How to get all direct and indirect connected nodes within a time period backward(each node has timestamp in it)?

Can anyone help me to solve this problem in Neo4j ? specially the query-6 where it is required to find all connected node within a time period backward.


We should be able to help, this is a very relevant and interesting case, but it will go faster if we have a CSV with which to load the data. The format of the data as presented in the article isn't well designed for import.

Let's assume the node creation process in dynamic. and the graph expands with time.

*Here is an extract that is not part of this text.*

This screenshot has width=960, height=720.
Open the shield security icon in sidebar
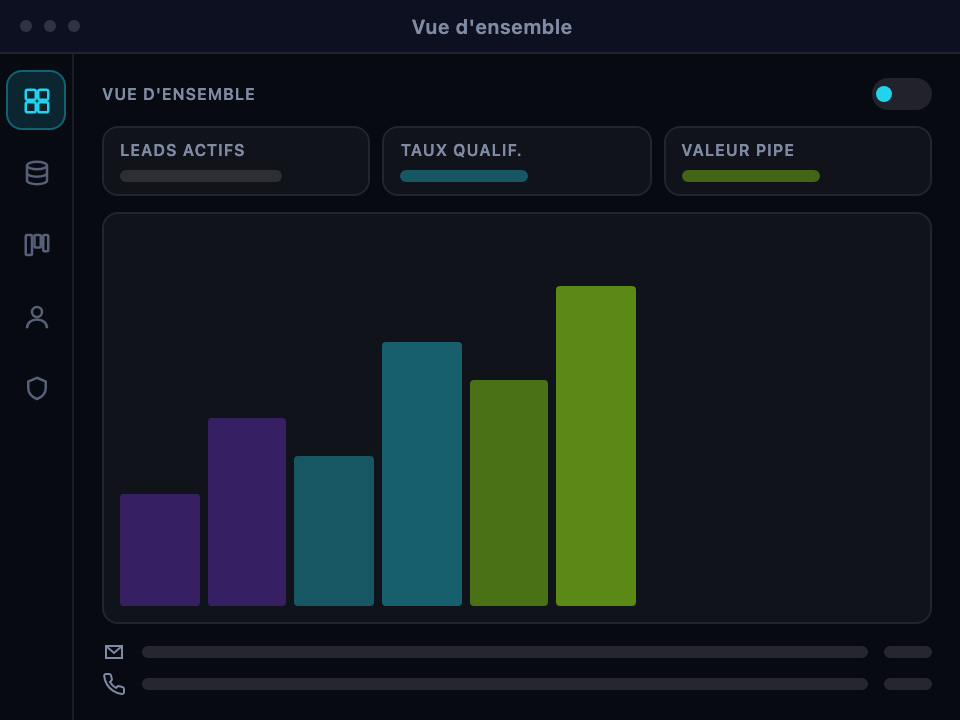coord(36,388)
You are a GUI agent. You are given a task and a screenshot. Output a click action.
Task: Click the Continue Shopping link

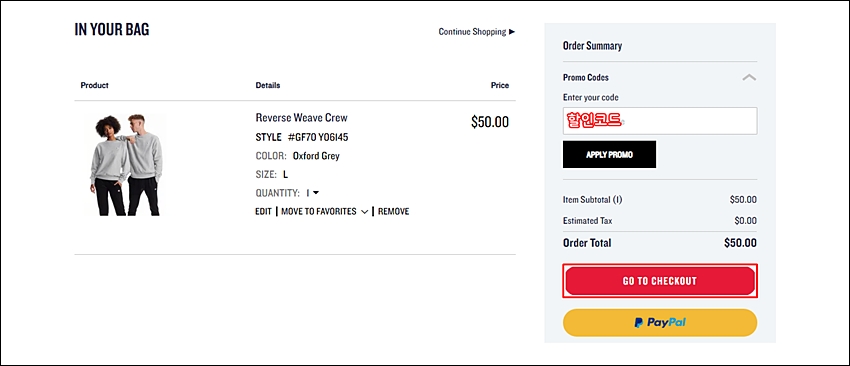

Sure, I'm just asking for an example CSV to import so I can do some initial testing. As previously mentioned the data mentioned in the article is not in any good format for importing.

Okay, doing this by hand. As noted previously, an example CSV would make a huge difference here, the data in the article is not in a good format for easy import.

Here's how I'm creating the graph:

// create :Person nodes

{ID:2020020201, HealthStatus: 'Sick', ConfirmedTime: date('2020-01-24')},
{ID:2020020202, HealthStatus: 'Sick', ConfirmedTime: date('2020-01-25')},
{ID:2020020203, HealthStatus: 'Sick', ConfirmedTime: date('2020-01-25')},
{ID:2020020204, HealthStatus: 'Sick', ConfirmedTime: date('2020-01-21')},
{ID:2020020205, HealthStatus: 'Sick', ConfirmedTime: null}
] as personInfo
CREATE (p:Person)
SET p = personInfo

For shorthand, I'll be referring to these persons as Usr followed by the last number of the ID, so Usr1, Usr2, etc.

// create :Place nodes

{name:'Shopping mall Area A'},
{name:'Community A in Hepin District'},
{name:'Shopping mall Area B'},
{name:'Community B in Hexi District'},

{name:'Hotpot restaurant in Nankai District'},
{name:'Community B in Binhai District'},
{name:'Shopping mall Area C'}
] as placeInfo
CREATE (p:Place)
SET p = placeInfo

// create relationships

MATCH (p1:Person {ID:2020020201}),
(p2:Person {ID:2020020202}),
(p3:Person {ID:2020020203}),
(p4:Person {ID:2020020204}),
(p5:Person {ID:2020020205})

MATCH (pl1:Place {name:'Shopping mall Area A'}),
(pl2:Place {name:'Shopping mall Area B'}),
(pl3:Place {name:'Shopping mall Area C'}),
(pl4:Place {name:'Community A in Hepin District'}),
(pl5:Place {name:'Community B in Hexi District'}),
(pl6:Place {name:'Hotpot restaurant in Nankai District'}),
(pl7:Place {name:'Community B in Binhai District'})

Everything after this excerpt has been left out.